Crime, Law and Justice

Judge rejects Minnesota abuse victims' suit against Vatican

Stephen Hoffman, 21, left, and his brothers Ben and Luke.
Stephen Hoffman (left) and his brothers Ben (center) and Luke are plaintiffs in a lawsuit filed against the Holy See on May 14, 2019, by St. Paul attorney Jeff Anderson. A judge this week ruled the Vatican is exempted from U.S. lawsuits.
Matt Sepic | MPR News 2019

A judge in St. Paul this week rejected a lawsuit that four clergy abuse victims from Minnesota filed against the Vatican.

Brothers Stephen, Ben and Luke Hoffman sued the Holy See in 2019 over sexual abuse by former St. Paul priest Curtis Wehmeyer that had started around a decade prior when they were children. A fourth plaintiff, James Keenan, alleged that Thomas Adamson, then a priest at an Apple Valley, Minn., parish, abused him in 1981.

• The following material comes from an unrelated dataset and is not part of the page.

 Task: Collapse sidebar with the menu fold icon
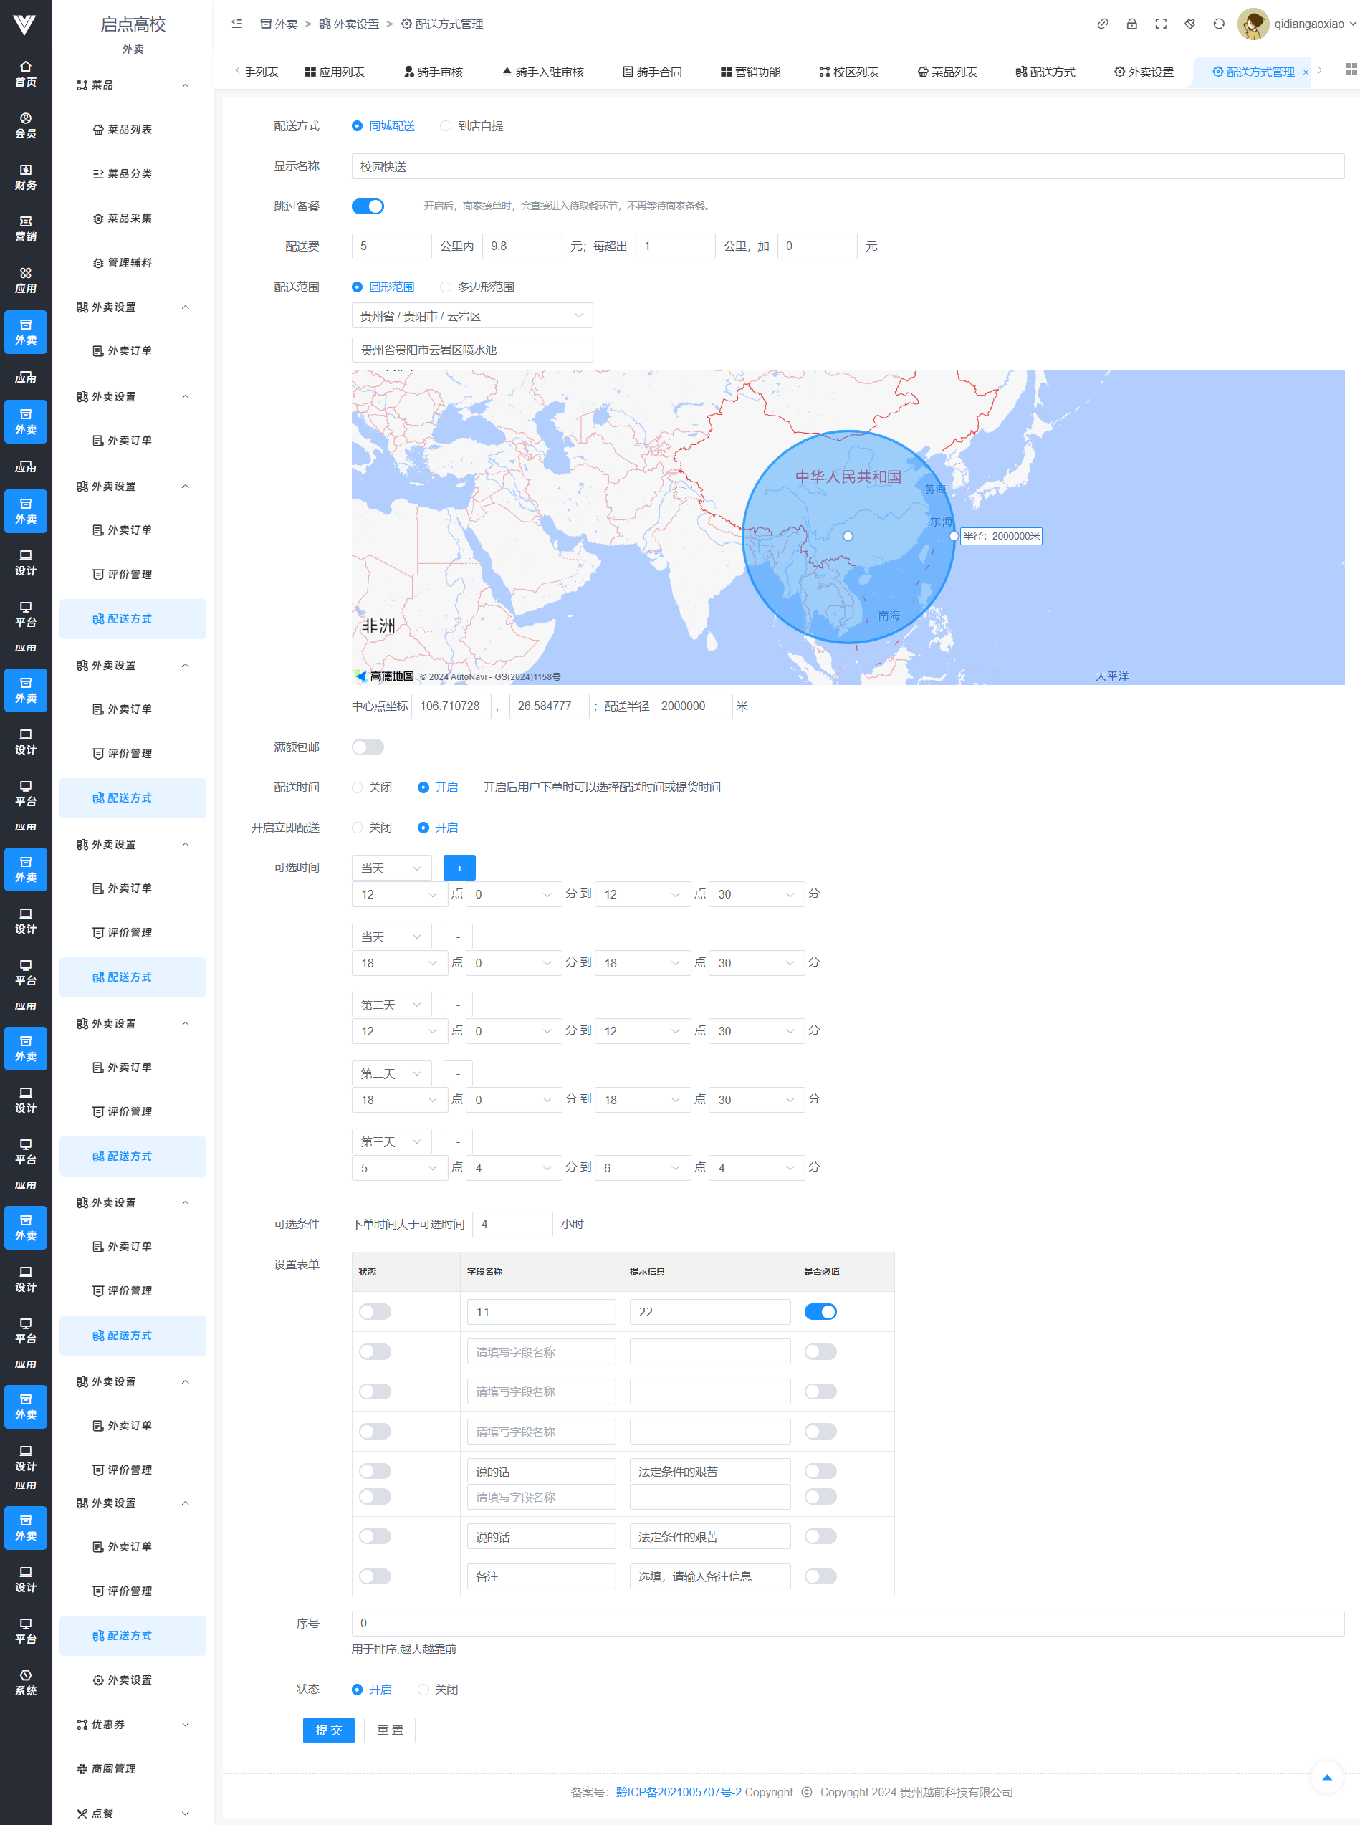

St. Paul attorney Jeff Anderson, who has represented clergy abuse victims for decades, attempted to draw a direct line of authority from the priests, through Minnesota bishops, up to Vatican officials.

But U.S. District Judge Eric Tostrud ruled that the Vatican is exempt from U.S. lawsuits under the Foreign Sovereign Immunities Act, and the law’s limited exceptions do not apply in this case. Anderson sued the Holy See previously without success.

The Vatican removed Wehmeyer from the priesthood in 2015 after he went to prison for abusing children and possessing child abuse images. Adamson was suspended from ministry in 1984 and died in 2019.